Toujours en N3

 

2010-04_n3

La saison senior du club est terminée. Les poloïstes mulhousiens retrouveront le bassin de la Nationale 3 dès la rentrée 2010. D’ici juillet, d’autres échéances attendent encore les plus jeunes.

Dans le train Bordeaux-Mulhouse, l’ambiance est conviviale. On parle à la fois de tout et de rien. Surtout, on évite tout ce qui a trait au water-polo et au résultat cinglant du week-end. Cette défaite, au premier tour des barrages, reste encore en travers des têtes et des gorges mulhousiennes.

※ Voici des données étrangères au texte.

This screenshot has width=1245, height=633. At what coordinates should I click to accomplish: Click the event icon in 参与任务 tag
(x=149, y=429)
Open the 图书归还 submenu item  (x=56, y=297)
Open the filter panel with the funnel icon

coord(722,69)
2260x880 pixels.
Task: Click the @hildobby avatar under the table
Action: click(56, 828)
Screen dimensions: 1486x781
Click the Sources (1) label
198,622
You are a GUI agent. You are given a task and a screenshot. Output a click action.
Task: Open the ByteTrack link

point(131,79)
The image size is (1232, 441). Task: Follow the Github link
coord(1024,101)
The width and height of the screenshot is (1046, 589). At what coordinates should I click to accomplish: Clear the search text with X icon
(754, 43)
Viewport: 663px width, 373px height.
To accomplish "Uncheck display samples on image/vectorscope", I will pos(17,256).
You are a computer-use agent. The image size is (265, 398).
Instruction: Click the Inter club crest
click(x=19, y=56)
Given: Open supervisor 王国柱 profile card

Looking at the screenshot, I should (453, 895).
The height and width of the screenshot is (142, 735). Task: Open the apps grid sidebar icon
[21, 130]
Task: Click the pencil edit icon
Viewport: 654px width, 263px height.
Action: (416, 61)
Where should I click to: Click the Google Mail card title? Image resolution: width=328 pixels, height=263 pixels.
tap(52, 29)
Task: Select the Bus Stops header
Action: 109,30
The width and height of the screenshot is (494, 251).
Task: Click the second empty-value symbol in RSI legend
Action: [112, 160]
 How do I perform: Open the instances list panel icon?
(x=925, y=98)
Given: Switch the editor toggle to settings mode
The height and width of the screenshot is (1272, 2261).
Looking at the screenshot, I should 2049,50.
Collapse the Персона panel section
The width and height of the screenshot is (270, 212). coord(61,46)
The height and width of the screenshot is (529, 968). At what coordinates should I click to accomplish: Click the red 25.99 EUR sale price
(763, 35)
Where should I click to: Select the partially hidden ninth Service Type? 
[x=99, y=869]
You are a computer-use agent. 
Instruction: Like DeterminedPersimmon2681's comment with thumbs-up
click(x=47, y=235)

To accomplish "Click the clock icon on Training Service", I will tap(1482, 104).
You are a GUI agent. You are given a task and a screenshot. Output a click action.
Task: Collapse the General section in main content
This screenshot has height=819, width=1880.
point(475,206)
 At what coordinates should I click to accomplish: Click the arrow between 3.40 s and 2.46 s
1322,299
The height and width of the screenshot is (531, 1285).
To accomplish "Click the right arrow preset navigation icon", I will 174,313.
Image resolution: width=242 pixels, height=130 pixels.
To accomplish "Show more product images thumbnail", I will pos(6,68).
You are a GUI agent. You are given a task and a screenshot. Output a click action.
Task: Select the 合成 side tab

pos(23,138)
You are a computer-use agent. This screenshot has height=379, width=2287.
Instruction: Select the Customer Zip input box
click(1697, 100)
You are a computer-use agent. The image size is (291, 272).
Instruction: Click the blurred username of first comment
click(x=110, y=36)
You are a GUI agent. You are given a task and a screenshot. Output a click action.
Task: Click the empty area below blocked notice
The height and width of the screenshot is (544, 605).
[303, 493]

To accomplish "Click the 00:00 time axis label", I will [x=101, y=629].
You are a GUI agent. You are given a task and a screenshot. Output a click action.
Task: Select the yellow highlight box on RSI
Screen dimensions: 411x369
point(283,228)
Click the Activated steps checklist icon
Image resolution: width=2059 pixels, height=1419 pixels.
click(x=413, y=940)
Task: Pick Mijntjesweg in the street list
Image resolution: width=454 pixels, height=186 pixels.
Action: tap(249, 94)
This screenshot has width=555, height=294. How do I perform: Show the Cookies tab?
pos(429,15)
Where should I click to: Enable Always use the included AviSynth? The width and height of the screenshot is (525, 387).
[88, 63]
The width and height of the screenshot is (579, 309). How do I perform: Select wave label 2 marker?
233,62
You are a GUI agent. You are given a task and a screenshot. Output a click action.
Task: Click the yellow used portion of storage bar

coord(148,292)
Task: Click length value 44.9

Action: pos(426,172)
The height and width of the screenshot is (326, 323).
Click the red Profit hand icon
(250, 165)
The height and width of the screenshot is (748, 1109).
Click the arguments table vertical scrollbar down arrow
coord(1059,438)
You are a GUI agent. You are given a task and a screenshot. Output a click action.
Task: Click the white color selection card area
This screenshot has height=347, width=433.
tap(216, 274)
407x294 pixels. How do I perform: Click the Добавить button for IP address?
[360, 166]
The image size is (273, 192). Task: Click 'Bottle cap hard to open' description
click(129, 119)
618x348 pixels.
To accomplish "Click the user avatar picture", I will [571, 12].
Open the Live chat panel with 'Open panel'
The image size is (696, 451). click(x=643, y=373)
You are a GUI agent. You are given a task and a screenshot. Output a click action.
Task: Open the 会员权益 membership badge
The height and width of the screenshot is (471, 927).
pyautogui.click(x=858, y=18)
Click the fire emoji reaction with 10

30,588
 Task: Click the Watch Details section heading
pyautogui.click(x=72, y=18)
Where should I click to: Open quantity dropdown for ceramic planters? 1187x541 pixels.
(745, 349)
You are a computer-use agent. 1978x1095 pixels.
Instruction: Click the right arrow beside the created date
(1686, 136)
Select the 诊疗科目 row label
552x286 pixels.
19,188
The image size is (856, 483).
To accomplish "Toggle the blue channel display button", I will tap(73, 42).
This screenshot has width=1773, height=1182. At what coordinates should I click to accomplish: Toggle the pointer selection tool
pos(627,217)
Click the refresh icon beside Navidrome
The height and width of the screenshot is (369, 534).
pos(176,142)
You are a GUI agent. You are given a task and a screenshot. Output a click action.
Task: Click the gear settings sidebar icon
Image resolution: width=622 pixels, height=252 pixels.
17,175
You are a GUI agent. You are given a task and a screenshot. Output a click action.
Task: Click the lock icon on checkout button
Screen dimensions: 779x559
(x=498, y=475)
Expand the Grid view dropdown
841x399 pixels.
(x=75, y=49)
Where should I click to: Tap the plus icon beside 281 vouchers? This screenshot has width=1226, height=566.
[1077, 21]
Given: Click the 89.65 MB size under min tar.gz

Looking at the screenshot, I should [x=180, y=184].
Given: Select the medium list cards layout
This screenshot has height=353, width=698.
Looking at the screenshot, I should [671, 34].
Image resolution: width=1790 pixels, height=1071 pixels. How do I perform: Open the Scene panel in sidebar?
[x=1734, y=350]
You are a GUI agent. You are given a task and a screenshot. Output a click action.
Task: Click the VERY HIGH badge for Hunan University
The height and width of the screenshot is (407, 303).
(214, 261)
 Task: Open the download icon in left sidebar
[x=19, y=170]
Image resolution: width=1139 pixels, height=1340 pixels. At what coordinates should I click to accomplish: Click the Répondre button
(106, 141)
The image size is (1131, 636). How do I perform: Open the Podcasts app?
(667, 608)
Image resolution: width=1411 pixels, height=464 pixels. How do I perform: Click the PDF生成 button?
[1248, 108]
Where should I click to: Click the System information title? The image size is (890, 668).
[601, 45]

François Klein, le guide des poloïstes du MWP ne cache pas son amertume : « Il y avait largement moyen de passer », affirme le coach d’ici. « Avec Lucas Peter, Antoine Bruère et les frères Krempper absents, on arrive à perdre, mais de peu. » Face à Montargis, l’écart est maigre (12-10). Nicolas Estèbe, titulaire de N1 et joker du groupe mulhousien pour les phases finales, en inscrit huit. Et même face à Bordeaux, les Mulhousiens ne sont pas passés si loin du compte (13-9). Nicolas en met six.

Au total, ce précieux pilier a inscrit plus de la moitié des points haut-rhinois. Au point d’éclipser, paradoxalement, le reste de l’équipe. « Tout passait par lui. On a exploité ses compétences, sans avoir le champ libre. Mais nous avons aussi bien joué avec que sans lui. Anthony Oudin est habituellement l’un de nos meilleurs joueurs dans l’eau. Ce week-end, je ne l’ai pas vu », confie François Klein. « J’ai eu envie de leur dire « Réveillez-vous ! » » Contre Douai, la grosse écurie de ces barrages, ses joueurs ont dû faire sans Nicolas Estèbe pendant trois périodes… et ne s’en sont pas trop mal tirés.

A l’heure où Mulhouse sait déjà (à 99%) que ses poloïstes resteront en Nationale 3 la saison prochaine, tombent le premier bilan et la remise en question. « Cette saison, nous accumulons les « pas de chance », notamment avec les défections. J’ai aussi l’impression que nous avons eu plus de mal à concerner les joueurs. Mais c’est un problème collectif, une histoire de responsabilité. Entraîneurs comme joueurs devront se remettre en cause. »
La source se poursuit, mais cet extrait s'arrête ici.